◆ **What to produce**
Transcribe the entries below word for word, beginning at the line with "Toggle the Log/Lin axis scale button" and stopping after the line with "Given: Select the Bailiff.app folder icon"; drop all pictures.

Collection entries
----------------------------------------

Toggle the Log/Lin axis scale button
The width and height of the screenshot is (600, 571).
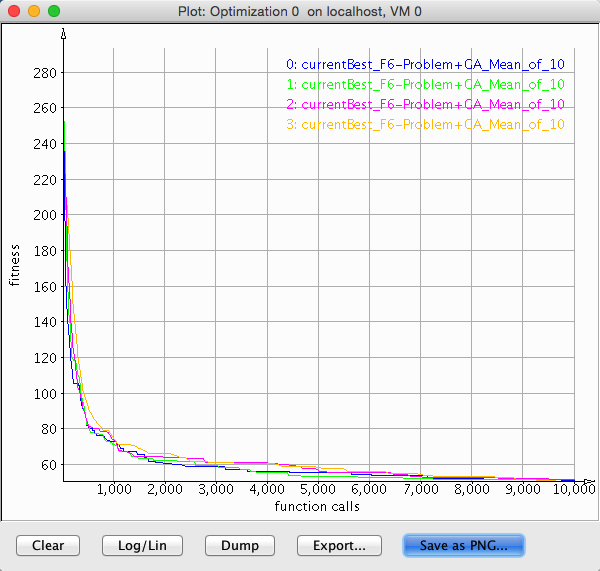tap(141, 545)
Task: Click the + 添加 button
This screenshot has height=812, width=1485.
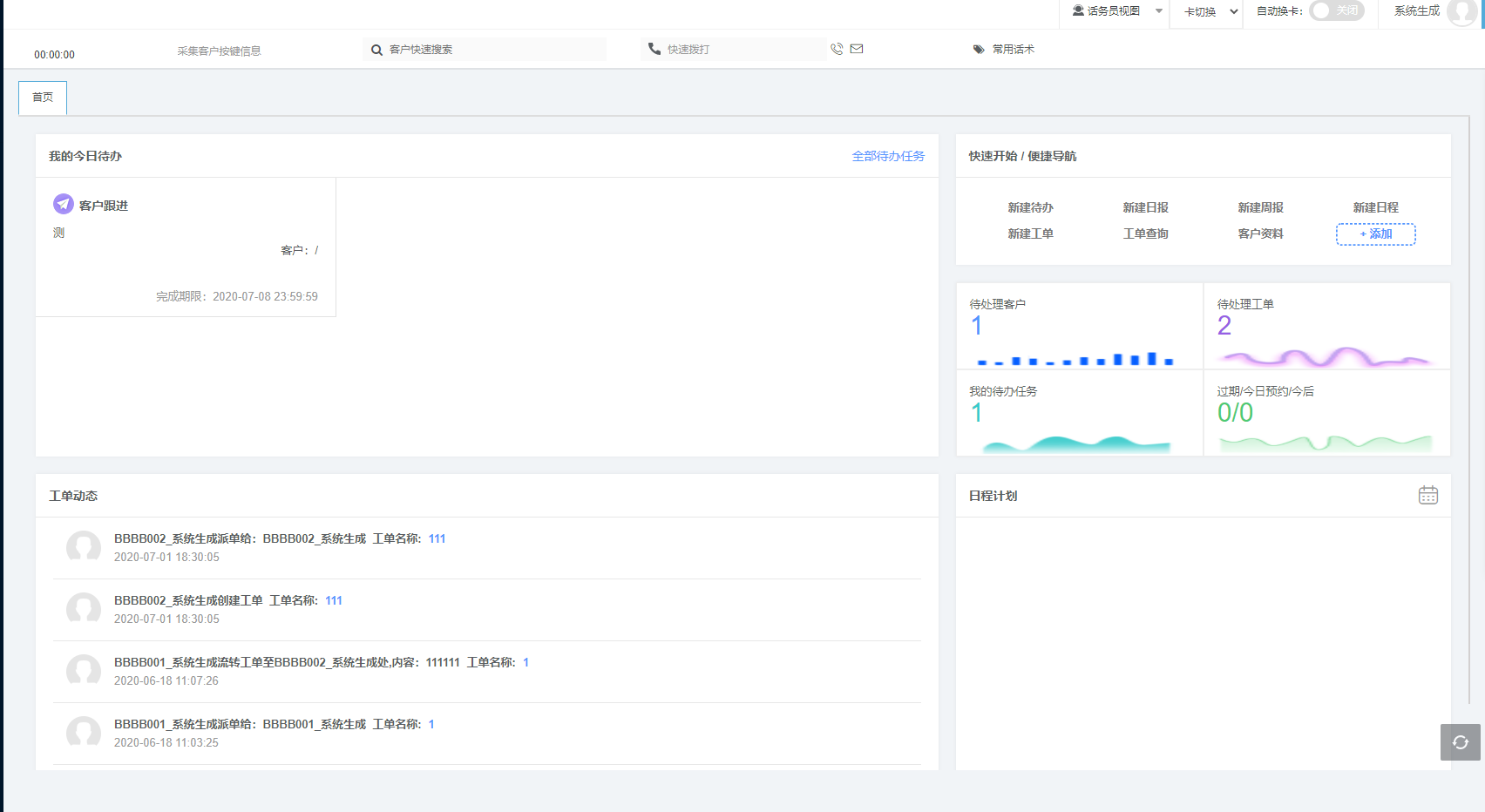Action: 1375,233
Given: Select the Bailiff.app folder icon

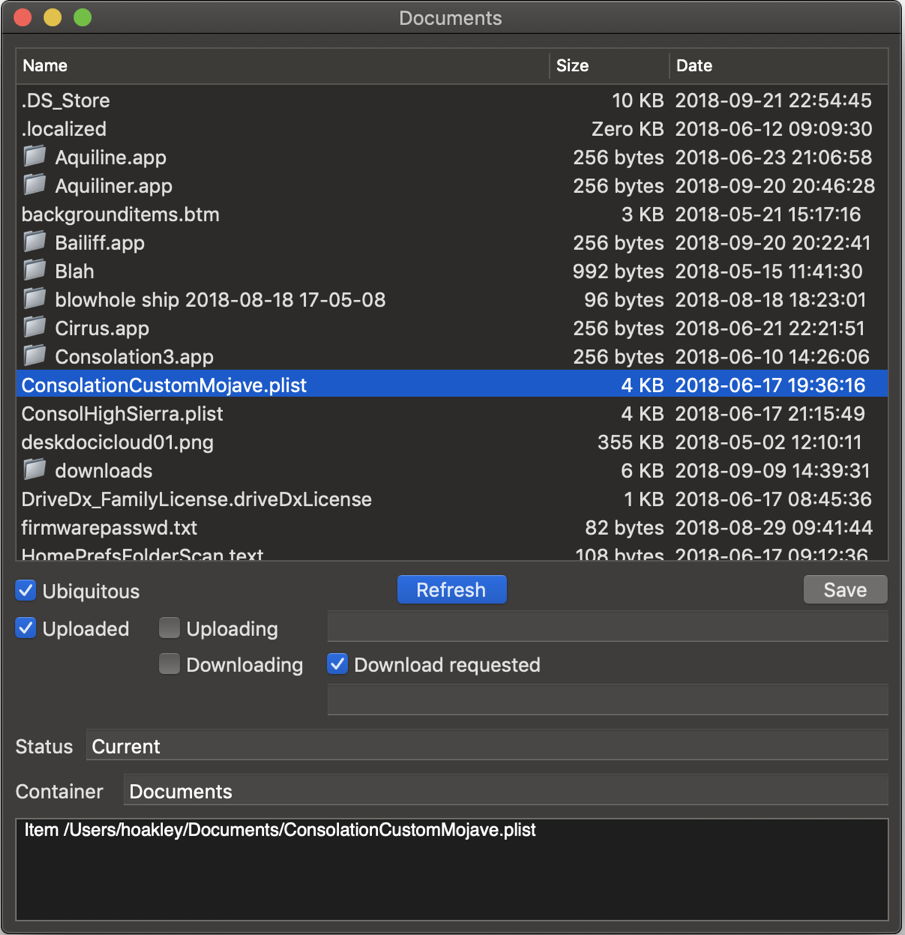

----------------------------------------

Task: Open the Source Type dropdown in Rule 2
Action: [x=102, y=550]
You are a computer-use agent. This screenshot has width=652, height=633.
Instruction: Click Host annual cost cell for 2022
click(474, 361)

----------------------------------------

◆ **Solution for this task**
Toggle the Log/Lin axis scale button
The width and height of the screenshot is (600, 571).
tap(141, 545)
Task: Click the + 添加 button
This screenshot has height=812, width=1485.
Action: 1375,233
Given: Select the Bailiff.app folder icon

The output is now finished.